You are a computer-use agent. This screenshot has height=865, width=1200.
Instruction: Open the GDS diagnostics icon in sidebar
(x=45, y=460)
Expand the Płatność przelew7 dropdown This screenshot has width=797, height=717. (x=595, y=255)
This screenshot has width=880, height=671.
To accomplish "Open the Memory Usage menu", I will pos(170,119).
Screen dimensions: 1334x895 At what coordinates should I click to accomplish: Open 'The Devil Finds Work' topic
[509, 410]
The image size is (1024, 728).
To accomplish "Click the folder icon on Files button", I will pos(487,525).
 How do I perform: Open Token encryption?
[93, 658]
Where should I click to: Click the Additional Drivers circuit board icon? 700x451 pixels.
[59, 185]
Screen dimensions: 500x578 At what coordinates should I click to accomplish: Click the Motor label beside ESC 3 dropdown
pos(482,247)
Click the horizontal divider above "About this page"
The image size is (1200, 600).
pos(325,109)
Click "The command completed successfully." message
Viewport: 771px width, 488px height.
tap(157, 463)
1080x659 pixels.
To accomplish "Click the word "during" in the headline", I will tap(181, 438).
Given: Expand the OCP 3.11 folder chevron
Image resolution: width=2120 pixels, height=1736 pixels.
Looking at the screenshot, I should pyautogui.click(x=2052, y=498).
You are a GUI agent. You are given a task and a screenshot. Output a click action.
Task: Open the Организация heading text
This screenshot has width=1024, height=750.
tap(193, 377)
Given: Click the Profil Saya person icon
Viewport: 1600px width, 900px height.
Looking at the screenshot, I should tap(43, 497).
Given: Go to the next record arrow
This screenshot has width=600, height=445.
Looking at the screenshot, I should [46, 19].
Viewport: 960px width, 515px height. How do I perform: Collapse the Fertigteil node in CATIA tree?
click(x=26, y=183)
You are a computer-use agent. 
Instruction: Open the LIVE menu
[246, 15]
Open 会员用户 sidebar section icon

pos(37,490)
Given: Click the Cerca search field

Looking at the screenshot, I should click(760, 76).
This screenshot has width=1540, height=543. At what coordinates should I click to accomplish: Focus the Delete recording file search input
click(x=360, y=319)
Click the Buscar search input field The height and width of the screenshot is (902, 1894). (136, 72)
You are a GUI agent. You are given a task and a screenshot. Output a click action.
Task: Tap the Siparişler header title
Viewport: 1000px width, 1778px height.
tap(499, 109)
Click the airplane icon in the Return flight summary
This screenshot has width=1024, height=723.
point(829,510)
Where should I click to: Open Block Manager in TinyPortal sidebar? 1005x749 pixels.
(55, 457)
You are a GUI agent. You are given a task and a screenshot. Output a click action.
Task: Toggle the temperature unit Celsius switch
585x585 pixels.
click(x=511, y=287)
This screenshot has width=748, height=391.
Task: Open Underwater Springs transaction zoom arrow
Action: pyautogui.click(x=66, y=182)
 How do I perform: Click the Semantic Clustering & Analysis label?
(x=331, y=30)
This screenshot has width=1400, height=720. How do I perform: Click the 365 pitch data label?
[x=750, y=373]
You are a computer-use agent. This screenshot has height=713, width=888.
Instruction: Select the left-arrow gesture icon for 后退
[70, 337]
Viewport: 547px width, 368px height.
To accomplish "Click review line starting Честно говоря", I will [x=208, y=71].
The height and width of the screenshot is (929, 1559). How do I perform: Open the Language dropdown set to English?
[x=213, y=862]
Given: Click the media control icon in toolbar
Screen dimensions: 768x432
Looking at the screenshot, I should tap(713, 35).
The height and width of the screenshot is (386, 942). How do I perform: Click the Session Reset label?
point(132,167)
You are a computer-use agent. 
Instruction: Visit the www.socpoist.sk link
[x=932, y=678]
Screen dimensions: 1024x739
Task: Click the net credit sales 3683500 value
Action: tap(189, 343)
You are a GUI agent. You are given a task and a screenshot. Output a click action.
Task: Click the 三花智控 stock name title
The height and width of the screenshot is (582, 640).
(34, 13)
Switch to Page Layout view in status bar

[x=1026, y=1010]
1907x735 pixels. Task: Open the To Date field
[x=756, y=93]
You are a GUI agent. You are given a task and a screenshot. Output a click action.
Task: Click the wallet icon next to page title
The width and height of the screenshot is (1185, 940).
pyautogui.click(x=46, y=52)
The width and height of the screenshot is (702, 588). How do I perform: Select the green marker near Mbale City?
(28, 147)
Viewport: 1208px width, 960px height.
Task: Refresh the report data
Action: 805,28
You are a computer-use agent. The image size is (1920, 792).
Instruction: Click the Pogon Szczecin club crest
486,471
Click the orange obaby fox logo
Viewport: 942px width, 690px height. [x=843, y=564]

PROBLEM → Write the records out in full, exactly as they read above.

SOLUTION FOR THIS EXERCISE →
You are a computer-use agent. This screenshot has height=865, width=1200.
Instruction: Open the GDS diagnostics icon in sidebar
(x=45, y=460)
Expand the Płatność przelew7 dropdown This screenshot has width=797, height=717. (x=595, y=255)
This screenshot has width=880, height=671.
To accomplish "Open the Memory Usage menu", I will pos(170,119).
Screen dimensions: 1334x895 At what coordinates should I click to accomplish: Open 'The Devil Finds Work' topic
[509, 410]
The image size is (1024, 728).
To accomplish "Click the folder icon on Files button", I will pos(487,525).
 How do I perform: Open Token encryption?
[93, 658]
Where should I click to: Click the Additional Drivers circuit board icon? 700x451 pixels.
[59, 185]
Screen dimensions: 500x578 At what coordinates should I click to accomplish: Click the Motor label beside ESC 3 dropdown
pos(482,247)
Click the horizontal divider above "About this page"
The image size is (1200, 600).
pos(325,109)
Click "The command completed successfully." message
Viewport: 771px width, 488px height.
tap(157, 463)
1080x659 pixels.
To accomplish "Click the word "during" in the headline", I will tap(181, 438).
Given: Expand the OCP 3.11 folder chevron
Image resolution: width=2120 pixels, height=1736 pixels.
Looking at the screenshot, I should pyautogui.click(x=2052, y=498).
You are a GUI agent. You are given a task and a screenshot. Output a click action.
Task: Open the Организация heading text
This screenshot has width=1024, height=750.
tap(193, 377)
Given: Click the Profil Saya person icon
Viewport: 1600px width, 900px height.
Looking at the screenshot, I should tap(43, 497).
Given: Go to the next record arrow
This screenshot has width=600, height=445.
Looking at the screenshot, I should [46, 19].
Viewport: 960px width, 515px height. How do I perform: Collapse the Fertigteil node in CATIA tree?
click(x=26, y=183)
You are a computer-use agent. 
Instruction: Open the LIVE menu
[246, 15]
Open 会员用户 sidebar section icon

pos(37,490)
Given: Click the Cerca search field

Looking at the screenshot, I should click(760, 76).
This screenshot has width=1540, height=543. At what coordinates should I click to accomplish: Focus the Delete recording file search input
click(x=360, y=319)
Click the Buscar search input field The height and width of the screenshot is (902, 1894). (136, 72)
You are a GUI agent. You are given a task and a screenshot. Output a click action.
Task: Tap the Siparişler header title
Viewport: 1000px width, 1778px height.
tap(499, 109)
Click the airplane icon in the Return flight summary
This screenshot has width=1024, height=723.
point(829,510)
Where should I click to: Open Block Manager in TinyPortal sidebar? 1005x749 pixels.
(55, 457)
You are a GUI agent. You are given a task and a screenshot. Output a click action.
Task: Toggle the temperature unit Celsius switch
585x585 pixels.
click(x=511, y=287)
This screenshot has width=748, height=391.
Task: Open Underwater Springs transaction zoom arrow
Action: pyautogui.click(x=66, y=182)
 How do I perform: Click the Semantic Clustering & Analysis label?
(x=331, y=30)
This screenshot has width=1400, height=720. How do I perform: Click the 365 pitch data label?
[x=750, y=373]
You are a computer-use agent. This screenshot has height=713, width=888.
Instruction: Select the left-arrow gesture icon for 后退
[70, 337]
Viewport: 547px width, 368px height.
To accomplish "Click review line starting Честно говоря", I will [x=208, y=71].
The height and width of the screenshot is (929, 1559). How do I perform: Open the Language dropdown set to English?
[x=213, y=862]
Given: Click the media control icon in toolbar
Screen dimensions: 768x432
Looking at the screenshot, I should tap(713, 35).
The height and width of the screenshot is (386, 942). How do I perform: Click the Session Reset label?
point(132,167)
You are a computer-use agent. 
Instruction: Visit the www.socpoist.sk link
[x=932, y=678]
Screen dimensions: 1024x739
Task: Click the net credit sales 3683500 value
Action: tap(189, 343)
You are a GUI agent. You are given a task and a screenshot. Output a click action.
Task: Click the 三花智控 stock name title
The height and width of the screenshot is (582, 640).
(34, 13)
Switch to Page Layout view in status bar

[x=1026, y=1010]
1907x735 pixels. Task: Open the To Date field
[x=756, y=93]
You are a GUI agent. You are given a task and a screenshot. Output a click action.
Task: Click the wallet icon next to page title
The width and height of the screenshot is (1185, 940).
pyautogui.click(x=46, y=52)
The width and height of the screenshot is (702, 588). How do I perform: Select the green marker near Mbale City?
(28, 147)
Viewport: 1208px width, 960px height.
Task: Refresh the report data
Action: 805,28
You are a computer-use agent. The image size is (1920, 792).
Instruction: Click the Pogon Szczecin club crest
486,471
Click the orange obaby fox logo
Viewport: 942px width, 690px height. [x=843, y=564]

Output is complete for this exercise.